第77回 BENTLEY MULSANNE SPEED/ ベントレー ミュルザンヌ スピード

これぞ年の瀬“東京クラシック”!? ミュルザンヌが、ベントレーのリアルである理由。

構成・文:青木雄介

編集者。長距離で大型トレーラーを運転していたハードコア・ドライバー。フットボールとヒップホップとラリーが好きで、愛車は峠仕様の1992年製シボレー カマロ改。手に入れて11年、買い替え願望が片時も頭を離れたことはない。
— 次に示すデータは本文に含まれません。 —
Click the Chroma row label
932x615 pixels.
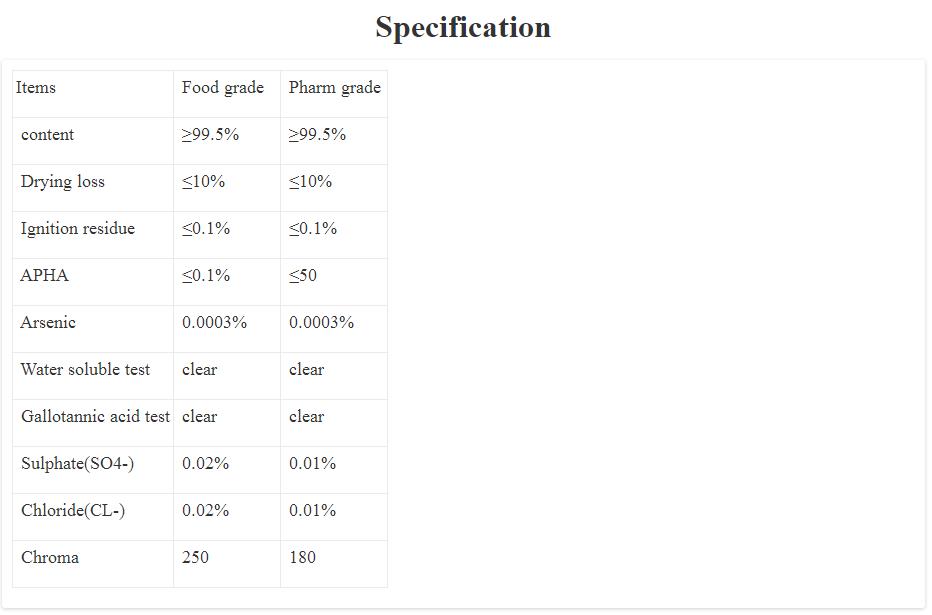(50, 557)
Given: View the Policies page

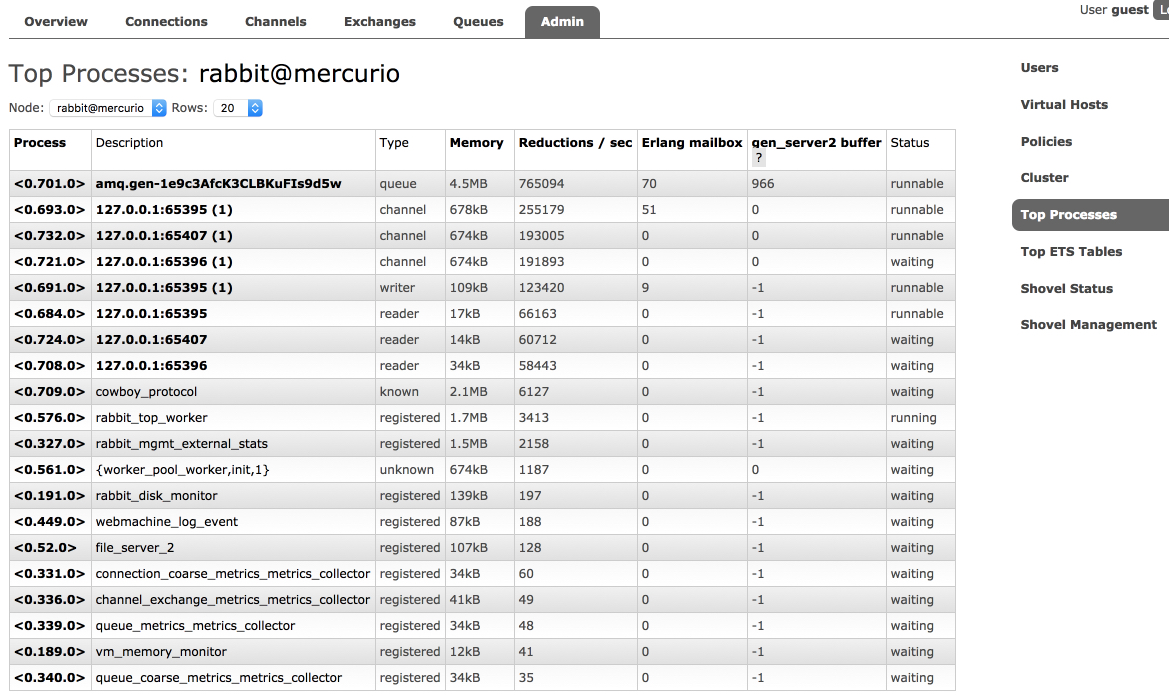Looking at the screenshot, I should point(1046,141).
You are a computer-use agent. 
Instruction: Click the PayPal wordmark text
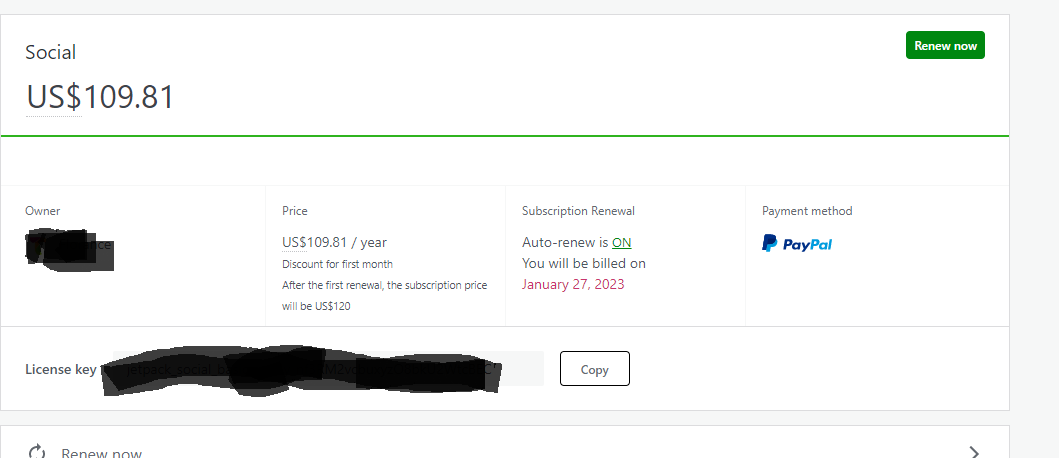click(807, 245)
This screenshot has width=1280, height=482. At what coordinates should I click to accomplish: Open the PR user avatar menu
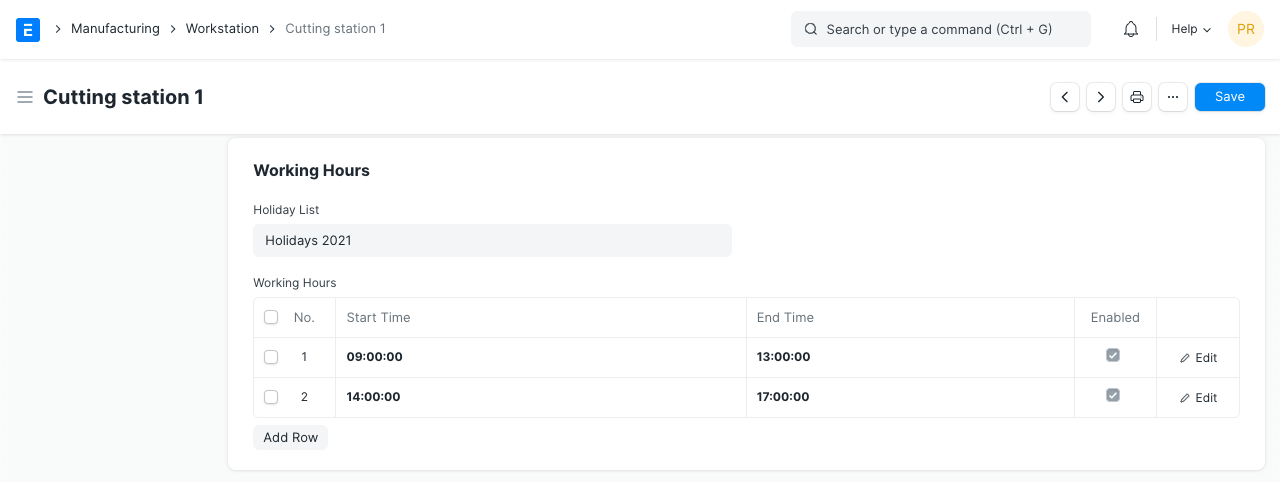click(1245, 30)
クルマの特性がスタイリングに表れているクラシカルな外観。

 ベントレーのフラッグシップにして大いなる遺産でもあるミュルザンヌには、「機会があれば乗ってみたい」とずっと思っていた。それも新型になる前に。ちょうどラッパーのナズのドキュメンタリー映画を観ていたら、アニメの回想シーンで、乗り回していたのがこのクルマだったというのもある。希代のリリシストとベントレーっていう個人的な興味もあった。  

それはともかく、このミュルザンヌはベントレーの“レガシーの塊”とも言える車種。そんなベントレーのレガシーを語る上で外せないのが、搭載された6.75ℓのV型8気筒OHVエンジンの存在なんだな。  

ベントレーには改良されたW型12気筒エンジンがあり、本筋であればこのエンジンを搭載するのが望ましい。だがこのクルマに搭載されたのは、伝統的なV型8気筒エンジンだった。これはかつての兄弟会社であるロールス・ロイスの遺産そのままの、通称Lシリーズ(L410)エンジンに他ならない。このLシリーズのV型8気筒エンジンはそれこそ1950年代から使用されていて、ロールス・ロイスとベントレーの心臓を50年近くも支えてきた。その特性は脈々と受け継がれてきていて、今日に至る。ベントレーはとにかくこの排気量、この気筒数にこだわっていて、ミュルザンヌに乗ることは、つまりこの歴史と遺産を携えて走るということに等しいというわけなんだ。